Bupati Achmad Fauzi Wongsojudo mengaku sangat bersyukur dan mengapresiasi seluruh pihak yang telah bekerja keras mewujudkan capaian ini. Menurutnya, penghargaan ini bukan milik pribadi, melainkan milik seluruh masyarakat Sumenep yang terus mencintai dan bangga menggunakan bahasa daerahnya.

“Penghargaan ini menjadi kebanggaan sekaligus tanggung jawab besar bagi kami. Bahasa daerah adalah akar budaya, jati diri, dan kekayaan bangsa yang tak ternilai harganya. Melestarikannya sama artinya dengan menjaga identitas kita sebagai bangsa yang berbudaya tinggi,” ujar Bupati Achmad Fauzi usai menerima penghargaan.

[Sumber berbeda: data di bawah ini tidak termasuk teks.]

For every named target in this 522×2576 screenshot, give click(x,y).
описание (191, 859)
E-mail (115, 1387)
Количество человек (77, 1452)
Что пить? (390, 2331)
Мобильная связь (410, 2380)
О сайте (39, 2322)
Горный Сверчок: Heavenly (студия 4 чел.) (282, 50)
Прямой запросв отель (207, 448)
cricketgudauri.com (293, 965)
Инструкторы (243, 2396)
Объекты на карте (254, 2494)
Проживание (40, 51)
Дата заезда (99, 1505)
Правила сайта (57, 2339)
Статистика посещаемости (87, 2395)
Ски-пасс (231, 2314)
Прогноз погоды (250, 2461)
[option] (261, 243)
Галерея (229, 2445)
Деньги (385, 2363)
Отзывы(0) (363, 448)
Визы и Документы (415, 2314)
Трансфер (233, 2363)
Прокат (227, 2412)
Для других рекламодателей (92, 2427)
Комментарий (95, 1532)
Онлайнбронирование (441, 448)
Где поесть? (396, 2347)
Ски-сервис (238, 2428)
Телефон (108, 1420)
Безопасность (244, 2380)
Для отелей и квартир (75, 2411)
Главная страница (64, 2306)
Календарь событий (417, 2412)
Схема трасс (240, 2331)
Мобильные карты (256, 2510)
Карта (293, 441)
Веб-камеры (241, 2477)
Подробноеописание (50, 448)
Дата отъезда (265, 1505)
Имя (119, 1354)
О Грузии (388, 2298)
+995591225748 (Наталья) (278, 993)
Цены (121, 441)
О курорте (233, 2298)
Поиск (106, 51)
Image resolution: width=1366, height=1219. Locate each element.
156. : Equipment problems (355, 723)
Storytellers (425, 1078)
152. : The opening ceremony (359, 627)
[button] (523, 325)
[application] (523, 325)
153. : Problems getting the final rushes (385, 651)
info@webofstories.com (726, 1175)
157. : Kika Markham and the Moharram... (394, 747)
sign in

Ia menegaskan, kepedulian pemerintah daerah terhadap bahasa daerah bukan sekadar memenuhi kewajiban administrasi, melainkan bagian dari visi besar menjaga kearifan lokal. Di bawah kepemimpinannya, revitalisasi bahasa daerah terus didorong agar tidak hanya menjadi materi pelajaran di sekolah, tetapi hidup dan digunakan aktif dalam komunikasi sehari-hari, baik di lingkungan keluarga, masyarakat, maupun pemerintahan.

“Kami ingin anak-anak Sumenep tetap fasih berbahasa Madura, tetap mengerti nilai filosofis di balik setiap ucapannya, dan tetap bangga dengan asal-usulnya. Bahasa adalah perekat persatuan, dan kami akan terus berkomitmen mendukung segala upaya pelestariannya,” tambahnya.

Pihak Kementerian Pendidikan Dasar dan Menengah dalam sambutannya menyoroti kinerja Pemkab Sumenep yang dinilai luar biasa karena mampu melibatkan berbagai unsur, mulai dari pendidik, budayawan, hingga tokoh masyarakat dalam satu gerakan bersama. Kolaborasi ini menjadikan program revitalisasi berjalan efektif, menyentuh akar rumput, dan memberikan dampak nyata.

Dengan diraihnya penghargaan ini, Kabupaten Sumenep kembali menjadi rujukan daerah lain di Indonesia dalam hal pelestarian budaya dan bahasa daerah. Pemerintah berjanji akan terus meningkatkan program kerja di tahun-tahun mendatang, agar warisan leluhur ini tetap lestari, tumbuh, dan dicintai oleh generasi penerus.”